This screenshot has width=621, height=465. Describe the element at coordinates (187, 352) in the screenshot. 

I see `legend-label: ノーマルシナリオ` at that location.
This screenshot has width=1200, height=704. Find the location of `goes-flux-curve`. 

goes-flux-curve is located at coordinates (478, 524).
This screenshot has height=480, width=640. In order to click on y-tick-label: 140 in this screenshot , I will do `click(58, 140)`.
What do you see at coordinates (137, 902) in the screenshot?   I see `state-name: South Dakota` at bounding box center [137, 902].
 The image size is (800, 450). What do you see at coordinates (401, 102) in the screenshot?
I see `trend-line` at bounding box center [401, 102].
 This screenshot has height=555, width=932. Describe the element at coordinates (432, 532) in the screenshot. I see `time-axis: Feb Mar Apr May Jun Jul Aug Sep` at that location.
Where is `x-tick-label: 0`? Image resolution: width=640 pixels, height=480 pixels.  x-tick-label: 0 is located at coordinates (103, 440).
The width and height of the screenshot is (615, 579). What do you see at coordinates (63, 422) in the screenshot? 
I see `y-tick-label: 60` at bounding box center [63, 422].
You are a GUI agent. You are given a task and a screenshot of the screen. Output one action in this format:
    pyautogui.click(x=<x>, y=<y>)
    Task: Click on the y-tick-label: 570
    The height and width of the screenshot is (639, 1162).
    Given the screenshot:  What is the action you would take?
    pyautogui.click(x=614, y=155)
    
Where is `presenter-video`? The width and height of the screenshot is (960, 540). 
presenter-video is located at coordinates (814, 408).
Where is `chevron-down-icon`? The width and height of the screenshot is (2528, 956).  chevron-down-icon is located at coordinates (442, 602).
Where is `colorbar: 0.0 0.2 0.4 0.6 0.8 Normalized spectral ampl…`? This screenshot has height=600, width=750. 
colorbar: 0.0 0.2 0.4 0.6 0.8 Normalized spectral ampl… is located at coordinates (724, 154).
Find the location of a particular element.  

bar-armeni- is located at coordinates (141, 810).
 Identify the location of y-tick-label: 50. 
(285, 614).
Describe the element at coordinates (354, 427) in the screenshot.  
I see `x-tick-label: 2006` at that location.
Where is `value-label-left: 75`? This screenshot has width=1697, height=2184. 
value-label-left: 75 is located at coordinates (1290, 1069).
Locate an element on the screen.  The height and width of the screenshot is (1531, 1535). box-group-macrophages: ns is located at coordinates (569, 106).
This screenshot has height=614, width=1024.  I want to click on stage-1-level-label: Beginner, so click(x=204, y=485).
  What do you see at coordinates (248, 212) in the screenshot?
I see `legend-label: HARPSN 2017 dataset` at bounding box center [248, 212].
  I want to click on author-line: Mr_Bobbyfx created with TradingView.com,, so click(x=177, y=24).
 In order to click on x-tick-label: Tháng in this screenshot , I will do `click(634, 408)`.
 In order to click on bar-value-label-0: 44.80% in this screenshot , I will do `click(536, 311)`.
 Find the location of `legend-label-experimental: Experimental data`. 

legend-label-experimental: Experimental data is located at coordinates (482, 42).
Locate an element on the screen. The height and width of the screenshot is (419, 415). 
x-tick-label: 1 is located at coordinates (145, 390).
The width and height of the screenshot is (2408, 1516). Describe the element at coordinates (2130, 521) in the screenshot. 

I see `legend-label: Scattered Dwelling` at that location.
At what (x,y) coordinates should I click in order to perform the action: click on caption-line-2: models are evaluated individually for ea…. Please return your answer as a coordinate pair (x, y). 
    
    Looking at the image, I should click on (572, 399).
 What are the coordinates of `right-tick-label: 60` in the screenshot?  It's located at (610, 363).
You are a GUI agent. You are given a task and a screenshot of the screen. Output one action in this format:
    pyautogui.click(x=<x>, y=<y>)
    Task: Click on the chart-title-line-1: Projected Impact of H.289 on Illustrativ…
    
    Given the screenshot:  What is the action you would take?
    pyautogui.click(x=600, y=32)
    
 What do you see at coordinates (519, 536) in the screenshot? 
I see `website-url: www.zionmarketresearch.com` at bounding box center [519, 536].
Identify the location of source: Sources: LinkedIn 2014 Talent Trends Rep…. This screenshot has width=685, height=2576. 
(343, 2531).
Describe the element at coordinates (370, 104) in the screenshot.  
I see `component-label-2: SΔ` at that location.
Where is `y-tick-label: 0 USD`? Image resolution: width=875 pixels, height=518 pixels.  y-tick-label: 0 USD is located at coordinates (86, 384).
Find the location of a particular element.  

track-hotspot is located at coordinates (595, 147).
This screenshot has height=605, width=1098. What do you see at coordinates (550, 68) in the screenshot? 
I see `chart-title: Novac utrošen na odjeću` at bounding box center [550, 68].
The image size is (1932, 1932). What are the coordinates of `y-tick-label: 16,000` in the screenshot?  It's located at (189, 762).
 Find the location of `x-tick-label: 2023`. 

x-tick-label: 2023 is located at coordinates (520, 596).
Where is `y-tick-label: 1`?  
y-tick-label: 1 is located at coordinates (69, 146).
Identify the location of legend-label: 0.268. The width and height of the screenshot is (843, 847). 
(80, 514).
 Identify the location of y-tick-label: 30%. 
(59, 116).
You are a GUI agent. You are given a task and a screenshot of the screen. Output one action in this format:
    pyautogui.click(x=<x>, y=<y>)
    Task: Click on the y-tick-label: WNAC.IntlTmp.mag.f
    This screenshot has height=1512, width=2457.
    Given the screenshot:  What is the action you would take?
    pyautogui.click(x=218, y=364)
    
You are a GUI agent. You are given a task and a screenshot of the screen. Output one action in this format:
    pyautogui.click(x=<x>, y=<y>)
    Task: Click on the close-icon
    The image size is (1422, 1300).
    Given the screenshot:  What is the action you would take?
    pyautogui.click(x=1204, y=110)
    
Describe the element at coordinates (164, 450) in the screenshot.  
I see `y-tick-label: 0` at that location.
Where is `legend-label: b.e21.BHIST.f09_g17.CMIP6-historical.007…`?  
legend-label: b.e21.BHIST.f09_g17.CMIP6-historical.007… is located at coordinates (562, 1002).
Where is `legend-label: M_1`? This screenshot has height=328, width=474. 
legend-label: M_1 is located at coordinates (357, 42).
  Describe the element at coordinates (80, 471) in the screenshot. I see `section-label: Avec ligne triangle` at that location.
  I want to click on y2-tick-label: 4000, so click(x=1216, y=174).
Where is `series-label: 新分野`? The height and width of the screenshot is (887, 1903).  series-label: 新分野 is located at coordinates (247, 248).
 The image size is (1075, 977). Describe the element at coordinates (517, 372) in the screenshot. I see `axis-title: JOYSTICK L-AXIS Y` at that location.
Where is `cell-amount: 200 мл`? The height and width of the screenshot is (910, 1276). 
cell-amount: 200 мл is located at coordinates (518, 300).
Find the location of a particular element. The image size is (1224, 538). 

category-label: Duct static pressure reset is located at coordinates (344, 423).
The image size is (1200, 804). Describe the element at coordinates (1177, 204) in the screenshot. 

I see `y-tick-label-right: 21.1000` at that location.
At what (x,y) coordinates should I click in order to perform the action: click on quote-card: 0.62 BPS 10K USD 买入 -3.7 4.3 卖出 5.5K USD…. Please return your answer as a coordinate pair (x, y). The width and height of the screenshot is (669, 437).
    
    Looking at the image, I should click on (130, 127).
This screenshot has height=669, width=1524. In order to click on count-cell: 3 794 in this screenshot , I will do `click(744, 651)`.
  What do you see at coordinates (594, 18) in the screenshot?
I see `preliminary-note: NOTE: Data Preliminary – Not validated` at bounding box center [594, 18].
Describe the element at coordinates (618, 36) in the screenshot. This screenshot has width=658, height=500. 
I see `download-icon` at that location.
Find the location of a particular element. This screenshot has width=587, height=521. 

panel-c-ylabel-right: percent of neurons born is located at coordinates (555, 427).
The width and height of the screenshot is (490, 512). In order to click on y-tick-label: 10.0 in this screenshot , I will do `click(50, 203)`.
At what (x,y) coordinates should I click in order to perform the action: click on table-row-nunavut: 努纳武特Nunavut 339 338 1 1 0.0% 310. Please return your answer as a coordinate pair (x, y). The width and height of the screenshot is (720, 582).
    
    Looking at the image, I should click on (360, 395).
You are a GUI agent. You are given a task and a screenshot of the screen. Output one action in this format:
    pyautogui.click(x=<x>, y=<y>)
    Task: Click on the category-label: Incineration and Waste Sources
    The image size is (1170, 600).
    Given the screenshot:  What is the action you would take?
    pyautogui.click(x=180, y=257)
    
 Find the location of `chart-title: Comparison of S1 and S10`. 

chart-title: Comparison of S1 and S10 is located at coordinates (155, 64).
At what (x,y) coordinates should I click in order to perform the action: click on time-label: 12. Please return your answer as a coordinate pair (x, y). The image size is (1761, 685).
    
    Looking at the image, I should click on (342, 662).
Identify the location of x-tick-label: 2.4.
===
→ **Work order**
Copy out, unchanged, the lines of the items above, beginning with the line that contains "has width=1697, height=2184." and ending with the line that contains "value-label-left: 75 is". Include both of those lines.

→ **Solution for this problem**
Where is `value-label-left: 75`? This screenshot has width=1697, height=2184. 
value-label-left: 75 is located at coordinates (1290, 1069).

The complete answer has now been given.